*** Begin section ***
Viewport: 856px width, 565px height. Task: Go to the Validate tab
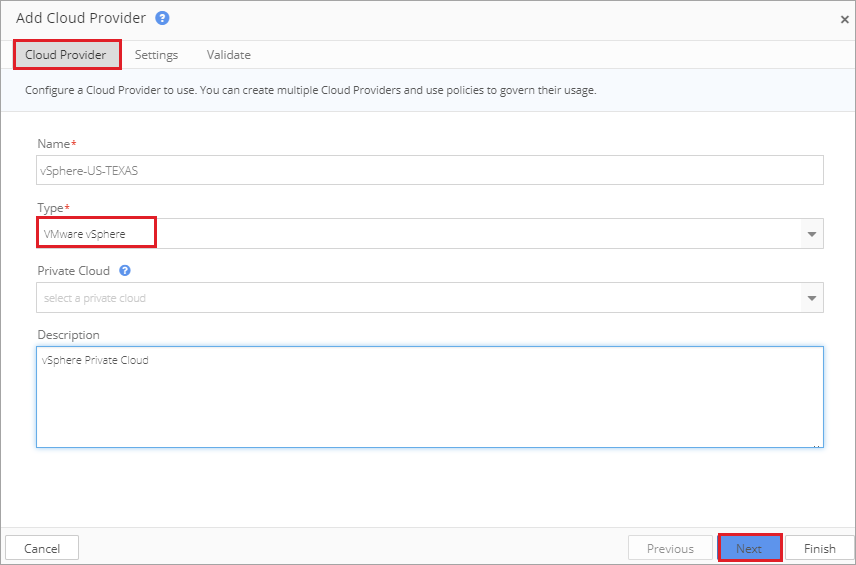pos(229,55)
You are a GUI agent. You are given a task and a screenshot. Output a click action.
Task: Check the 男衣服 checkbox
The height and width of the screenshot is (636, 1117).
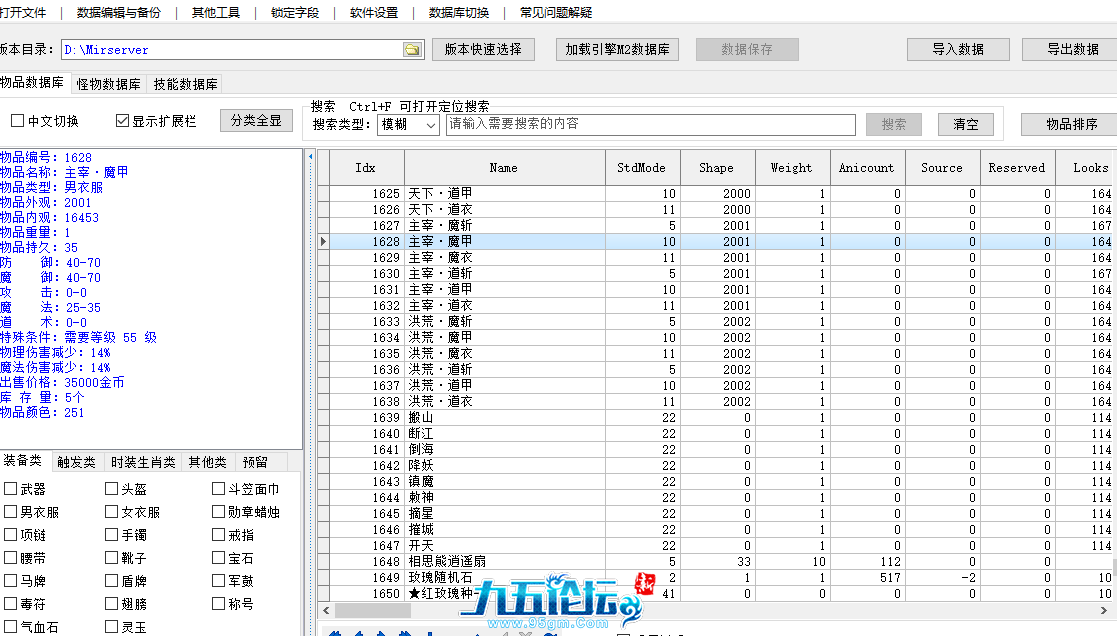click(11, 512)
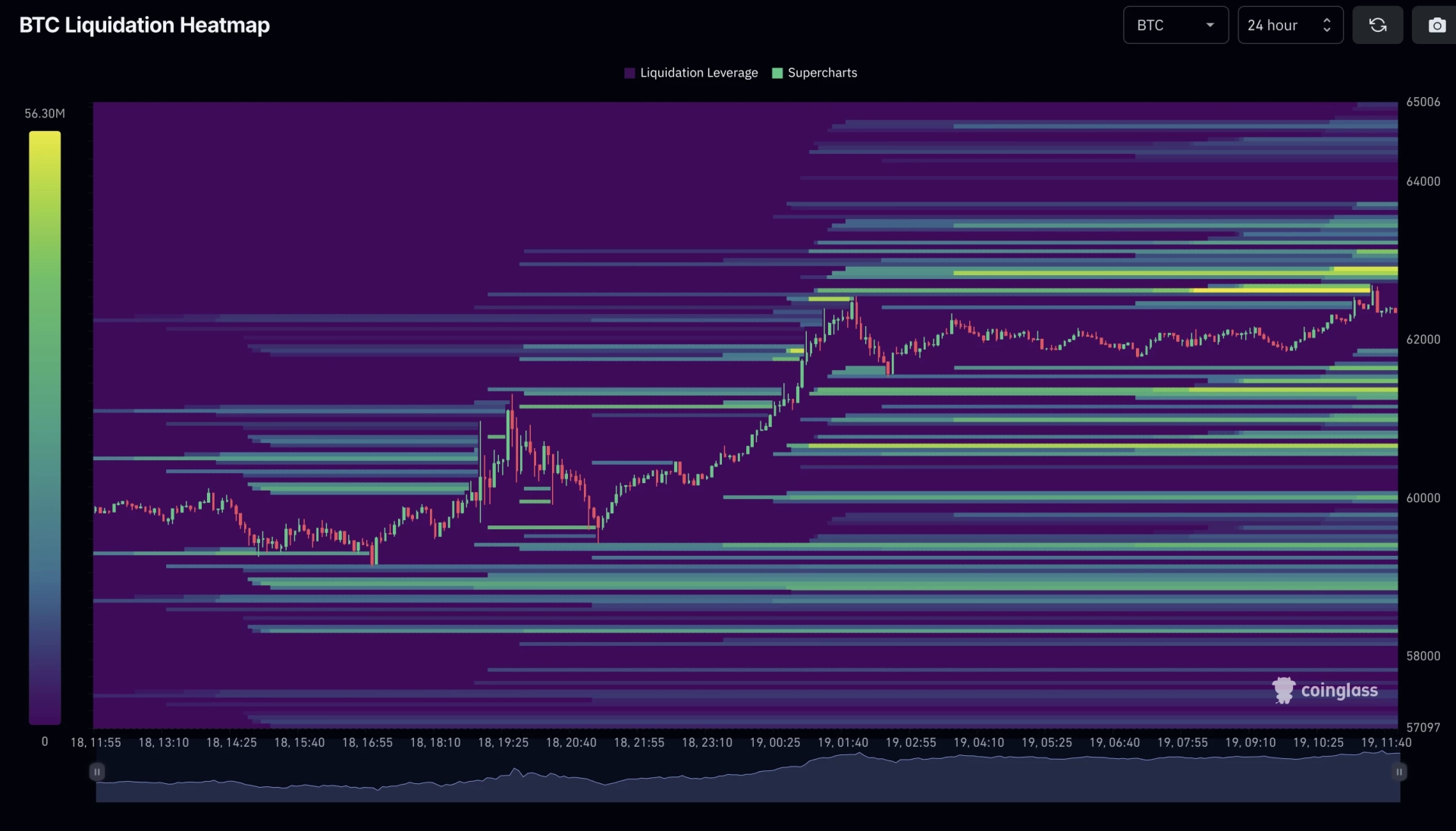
*** End section ***
Task to carry out: All lines from the line containing "You are a GUI" through the end of the listing above are to be given again exactly; pictures are not part of the copy.

Your solution:
You are a GUI agent. You are given a task and a screenshot. Output a click action.
Task: Check the 男衣服 checkbox
The height and width of the screenshot is (636, 1117).
click(11, 512)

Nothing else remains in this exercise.